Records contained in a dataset
BEGIN

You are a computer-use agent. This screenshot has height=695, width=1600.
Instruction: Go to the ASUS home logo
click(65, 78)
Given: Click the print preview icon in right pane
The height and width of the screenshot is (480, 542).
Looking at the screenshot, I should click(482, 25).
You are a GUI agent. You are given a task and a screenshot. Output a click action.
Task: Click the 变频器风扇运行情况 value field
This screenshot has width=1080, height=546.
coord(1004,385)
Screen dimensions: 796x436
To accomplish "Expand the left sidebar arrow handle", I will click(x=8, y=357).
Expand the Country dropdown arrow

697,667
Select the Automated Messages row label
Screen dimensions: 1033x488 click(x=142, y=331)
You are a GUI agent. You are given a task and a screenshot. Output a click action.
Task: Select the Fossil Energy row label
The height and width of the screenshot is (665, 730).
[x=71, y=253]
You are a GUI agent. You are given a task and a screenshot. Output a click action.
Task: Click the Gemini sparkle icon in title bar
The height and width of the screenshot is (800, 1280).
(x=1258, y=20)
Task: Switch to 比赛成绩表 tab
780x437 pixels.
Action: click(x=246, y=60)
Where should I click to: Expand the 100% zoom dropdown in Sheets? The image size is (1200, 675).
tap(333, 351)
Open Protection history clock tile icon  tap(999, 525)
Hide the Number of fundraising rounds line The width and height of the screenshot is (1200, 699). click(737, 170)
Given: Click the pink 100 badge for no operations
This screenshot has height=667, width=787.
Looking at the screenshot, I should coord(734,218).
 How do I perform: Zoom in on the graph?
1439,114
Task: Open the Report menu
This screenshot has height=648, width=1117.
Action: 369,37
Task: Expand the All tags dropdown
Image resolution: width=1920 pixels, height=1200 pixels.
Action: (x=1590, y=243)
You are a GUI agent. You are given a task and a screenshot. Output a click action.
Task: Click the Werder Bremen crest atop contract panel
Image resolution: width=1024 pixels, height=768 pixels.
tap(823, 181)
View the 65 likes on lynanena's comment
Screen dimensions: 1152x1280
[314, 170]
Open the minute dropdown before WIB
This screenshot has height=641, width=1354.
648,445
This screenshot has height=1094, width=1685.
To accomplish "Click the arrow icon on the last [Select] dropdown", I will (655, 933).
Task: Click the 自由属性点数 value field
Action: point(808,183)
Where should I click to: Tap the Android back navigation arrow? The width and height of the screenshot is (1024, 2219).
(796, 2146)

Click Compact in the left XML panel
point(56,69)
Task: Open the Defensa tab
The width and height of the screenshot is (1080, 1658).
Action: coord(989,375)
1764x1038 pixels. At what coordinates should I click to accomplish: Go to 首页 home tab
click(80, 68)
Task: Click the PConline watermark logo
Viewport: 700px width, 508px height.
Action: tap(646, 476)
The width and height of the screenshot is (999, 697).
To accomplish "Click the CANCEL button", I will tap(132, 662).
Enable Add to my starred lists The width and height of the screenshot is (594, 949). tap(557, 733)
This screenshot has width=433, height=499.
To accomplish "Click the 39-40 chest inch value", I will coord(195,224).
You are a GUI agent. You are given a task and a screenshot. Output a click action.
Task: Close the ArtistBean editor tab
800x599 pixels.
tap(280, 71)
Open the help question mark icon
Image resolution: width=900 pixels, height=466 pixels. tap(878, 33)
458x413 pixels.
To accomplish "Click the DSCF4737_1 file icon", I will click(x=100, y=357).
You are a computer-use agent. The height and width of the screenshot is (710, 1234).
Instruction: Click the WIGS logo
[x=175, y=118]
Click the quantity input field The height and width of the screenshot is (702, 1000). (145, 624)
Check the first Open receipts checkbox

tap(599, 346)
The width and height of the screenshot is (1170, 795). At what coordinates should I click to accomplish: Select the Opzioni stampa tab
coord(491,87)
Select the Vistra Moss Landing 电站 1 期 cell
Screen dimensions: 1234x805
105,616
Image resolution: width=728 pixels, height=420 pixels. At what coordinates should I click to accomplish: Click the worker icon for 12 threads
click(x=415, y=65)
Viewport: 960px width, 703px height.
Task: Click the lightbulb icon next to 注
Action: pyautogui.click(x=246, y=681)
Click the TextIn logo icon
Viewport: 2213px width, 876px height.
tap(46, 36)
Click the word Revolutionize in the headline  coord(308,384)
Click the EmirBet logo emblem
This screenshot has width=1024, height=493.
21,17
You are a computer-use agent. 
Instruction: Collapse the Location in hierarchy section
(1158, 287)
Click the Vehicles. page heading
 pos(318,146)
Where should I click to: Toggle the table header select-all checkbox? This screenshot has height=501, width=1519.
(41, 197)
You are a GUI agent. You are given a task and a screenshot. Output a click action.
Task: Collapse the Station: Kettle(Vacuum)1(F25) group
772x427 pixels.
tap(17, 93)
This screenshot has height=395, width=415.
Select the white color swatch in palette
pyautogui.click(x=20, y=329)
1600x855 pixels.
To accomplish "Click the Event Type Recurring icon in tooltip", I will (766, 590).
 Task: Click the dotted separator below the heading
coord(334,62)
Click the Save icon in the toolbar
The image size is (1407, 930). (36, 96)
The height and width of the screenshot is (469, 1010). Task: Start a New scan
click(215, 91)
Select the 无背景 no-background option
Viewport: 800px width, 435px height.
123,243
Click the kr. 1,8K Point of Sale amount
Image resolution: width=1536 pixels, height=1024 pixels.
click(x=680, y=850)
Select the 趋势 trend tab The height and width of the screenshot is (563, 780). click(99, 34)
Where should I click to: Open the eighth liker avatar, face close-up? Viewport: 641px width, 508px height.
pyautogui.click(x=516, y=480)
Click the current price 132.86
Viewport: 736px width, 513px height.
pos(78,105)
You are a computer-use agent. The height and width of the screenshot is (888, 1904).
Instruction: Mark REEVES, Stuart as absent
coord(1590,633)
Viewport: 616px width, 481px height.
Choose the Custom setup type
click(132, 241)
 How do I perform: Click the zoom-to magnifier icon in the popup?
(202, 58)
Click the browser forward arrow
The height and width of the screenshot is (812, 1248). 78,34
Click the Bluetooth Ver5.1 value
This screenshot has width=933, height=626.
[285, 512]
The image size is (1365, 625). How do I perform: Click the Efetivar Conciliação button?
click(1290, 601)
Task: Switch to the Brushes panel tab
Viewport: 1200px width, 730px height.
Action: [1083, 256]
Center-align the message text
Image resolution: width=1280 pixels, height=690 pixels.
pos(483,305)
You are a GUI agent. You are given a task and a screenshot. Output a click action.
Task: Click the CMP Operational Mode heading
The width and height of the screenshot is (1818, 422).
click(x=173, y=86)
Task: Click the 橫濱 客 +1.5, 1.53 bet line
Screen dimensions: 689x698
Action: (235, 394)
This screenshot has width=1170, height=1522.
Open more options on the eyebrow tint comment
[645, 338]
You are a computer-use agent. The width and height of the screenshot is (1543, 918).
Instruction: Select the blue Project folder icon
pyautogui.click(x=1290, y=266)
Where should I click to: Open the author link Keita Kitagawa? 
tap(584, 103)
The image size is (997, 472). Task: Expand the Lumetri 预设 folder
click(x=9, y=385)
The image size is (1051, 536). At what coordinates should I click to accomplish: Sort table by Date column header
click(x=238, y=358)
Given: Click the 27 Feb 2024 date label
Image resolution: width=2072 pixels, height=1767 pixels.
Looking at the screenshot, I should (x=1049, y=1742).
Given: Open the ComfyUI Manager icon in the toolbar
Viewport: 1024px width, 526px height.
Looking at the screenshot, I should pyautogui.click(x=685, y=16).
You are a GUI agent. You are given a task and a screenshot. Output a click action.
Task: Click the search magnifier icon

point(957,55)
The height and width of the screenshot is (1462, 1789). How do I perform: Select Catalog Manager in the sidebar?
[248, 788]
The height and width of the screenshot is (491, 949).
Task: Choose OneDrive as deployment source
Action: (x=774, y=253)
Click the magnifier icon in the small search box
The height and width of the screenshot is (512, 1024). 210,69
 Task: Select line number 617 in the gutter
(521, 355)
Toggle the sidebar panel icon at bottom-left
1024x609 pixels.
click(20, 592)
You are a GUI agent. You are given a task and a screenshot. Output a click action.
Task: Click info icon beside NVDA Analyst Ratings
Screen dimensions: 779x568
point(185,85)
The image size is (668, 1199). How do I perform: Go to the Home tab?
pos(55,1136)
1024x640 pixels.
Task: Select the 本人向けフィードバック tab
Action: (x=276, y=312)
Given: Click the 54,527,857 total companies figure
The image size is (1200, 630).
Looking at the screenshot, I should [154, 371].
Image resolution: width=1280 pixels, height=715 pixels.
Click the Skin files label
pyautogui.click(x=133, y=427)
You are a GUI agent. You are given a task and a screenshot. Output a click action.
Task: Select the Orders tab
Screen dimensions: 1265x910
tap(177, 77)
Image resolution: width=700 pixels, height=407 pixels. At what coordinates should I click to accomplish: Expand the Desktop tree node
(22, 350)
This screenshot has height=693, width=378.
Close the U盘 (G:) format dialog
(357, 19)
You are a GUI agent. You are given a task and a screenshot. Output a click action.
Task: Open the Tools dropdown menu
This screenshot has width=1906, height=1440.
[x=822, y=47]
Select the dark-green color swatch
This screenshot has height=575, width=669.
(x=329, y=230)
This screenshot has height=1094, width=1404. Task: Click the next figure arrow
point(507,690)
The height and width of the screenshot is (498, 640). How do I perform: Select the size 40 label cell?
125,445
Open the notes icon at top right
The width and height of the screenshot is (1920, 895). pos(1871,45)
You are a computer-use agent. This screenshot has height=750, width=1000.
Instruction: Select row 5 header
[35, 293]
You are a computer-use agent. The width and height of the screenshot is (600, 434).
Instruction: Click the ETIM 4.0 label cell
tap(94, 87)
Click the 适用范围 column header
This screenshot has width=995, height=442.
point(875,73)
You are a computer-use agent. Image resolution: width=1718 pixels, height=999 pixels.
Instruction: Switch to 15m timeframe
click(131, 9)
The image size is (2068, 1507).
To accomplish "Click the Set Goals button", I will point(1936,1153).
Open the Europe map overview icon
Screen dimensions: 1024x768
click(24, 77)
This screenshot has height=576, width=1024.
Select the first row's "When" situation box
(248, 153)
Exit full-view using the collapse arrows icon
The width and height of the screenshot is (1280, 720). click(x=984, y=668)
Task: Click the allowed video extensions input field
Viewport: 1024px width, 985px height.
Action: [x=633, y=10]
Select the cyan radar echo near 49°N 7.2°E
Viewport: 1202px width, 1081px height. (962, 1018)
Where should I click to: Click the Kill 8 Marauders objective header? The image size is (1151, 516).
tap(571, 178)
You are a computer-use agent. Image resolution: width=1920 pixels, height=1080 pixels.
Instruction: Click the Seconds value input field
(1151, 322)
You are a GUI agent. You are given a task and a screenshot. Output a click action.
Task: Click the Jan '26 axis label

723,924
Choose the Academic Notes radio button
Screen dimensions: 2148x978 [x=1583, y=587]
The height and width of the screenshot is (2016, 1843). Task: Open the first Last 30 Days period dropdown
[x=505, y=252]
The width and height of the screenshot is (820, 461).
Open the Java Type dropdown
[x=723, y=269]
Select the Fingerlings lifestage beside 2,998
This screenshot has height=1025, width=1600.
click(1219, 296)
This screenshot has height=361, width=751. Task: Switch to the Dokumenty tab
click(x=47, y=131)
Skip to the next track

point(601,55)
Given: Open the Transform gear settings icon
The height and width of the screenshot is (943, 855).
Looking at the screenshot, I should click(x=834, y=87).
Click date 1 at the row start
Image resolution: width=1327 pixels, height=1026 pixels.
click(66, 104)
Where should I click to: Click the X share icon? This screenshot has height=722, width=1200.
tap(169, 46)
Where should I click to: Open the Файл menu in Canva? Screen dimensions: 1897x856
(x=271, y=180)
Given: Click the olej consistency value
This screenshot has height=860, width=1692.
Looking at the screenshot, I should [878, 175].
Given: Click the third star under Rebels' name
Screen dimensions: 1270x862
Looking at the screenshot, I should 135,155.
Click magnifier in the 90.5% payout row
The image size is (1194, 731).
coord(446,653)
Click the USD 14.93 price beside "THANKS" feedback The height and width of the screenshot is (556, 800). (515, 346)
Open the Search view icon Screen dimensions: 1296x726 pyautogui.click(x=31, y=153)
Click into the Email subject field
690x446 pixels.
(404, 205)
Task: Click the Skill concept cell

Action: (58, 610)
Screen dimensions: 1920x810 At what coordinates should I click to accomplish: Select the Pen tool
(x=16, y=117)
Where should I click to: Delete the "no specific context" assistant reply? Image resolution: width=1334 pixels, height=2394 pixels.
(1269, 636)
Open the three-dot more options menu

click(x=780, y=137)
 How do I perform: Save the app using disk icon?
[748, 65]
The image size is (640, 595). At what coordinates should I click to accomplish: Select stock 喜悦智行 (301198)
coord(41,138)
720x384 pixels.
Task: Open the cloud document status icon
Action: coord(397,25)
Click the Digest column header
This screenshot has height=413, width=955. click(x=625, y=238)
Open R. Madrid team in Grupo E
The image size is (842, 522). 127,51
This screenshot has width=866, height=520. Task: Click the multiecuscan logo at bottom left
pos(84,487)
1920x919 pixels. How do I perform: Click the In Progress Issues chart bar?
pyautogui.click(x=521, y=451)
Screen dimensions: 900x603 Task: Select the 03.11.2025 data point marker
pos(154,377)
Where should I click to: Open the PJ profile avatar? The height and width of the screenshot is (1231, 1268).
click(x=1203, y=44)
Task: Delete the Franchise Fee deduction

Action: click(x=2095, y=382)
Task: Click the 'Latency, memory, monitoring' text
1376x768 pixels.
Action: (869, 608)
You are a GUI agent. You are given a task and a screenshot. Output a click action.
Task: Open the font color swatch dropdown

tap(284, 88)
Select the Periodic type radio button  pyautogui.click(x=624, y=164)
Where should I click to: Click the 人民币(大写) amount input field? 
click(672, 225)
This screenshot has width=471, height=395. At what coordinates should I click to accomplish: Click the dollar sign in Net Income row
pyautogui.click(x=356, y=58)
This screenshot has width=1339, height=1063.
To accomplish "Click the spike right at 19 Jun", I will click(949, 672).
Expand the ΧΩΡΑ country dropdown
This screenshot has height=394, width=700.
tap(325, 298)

END

_WHAT NEEDS TO BE DONE:_
Scan the records above. Return every line with "computer" in it.

_TASK RESULT:_
You are a computer-use agent. This screenshot has height=695, width=1600.
You are a computer-use agent. The height and width of the screenshot is (710, 1234).
You are a computer-use agent. 
You are a computer-use agent. The height and width of the screenshot is (888, 1904).
You are a computer-use agent. The width and height of the screenshot is (1543, 918).
You are a computer-use agent. This screenshot has height=750, width=1000.
You are a computer-use agent. The width and height of the screenshot is (600, 434).
You are a computer-use agent. Image resolution: width=1718 pixels, height=999 pixels.
You are a computer-use agent. Image resolution: width=1920 pixels, height=1080 pixels.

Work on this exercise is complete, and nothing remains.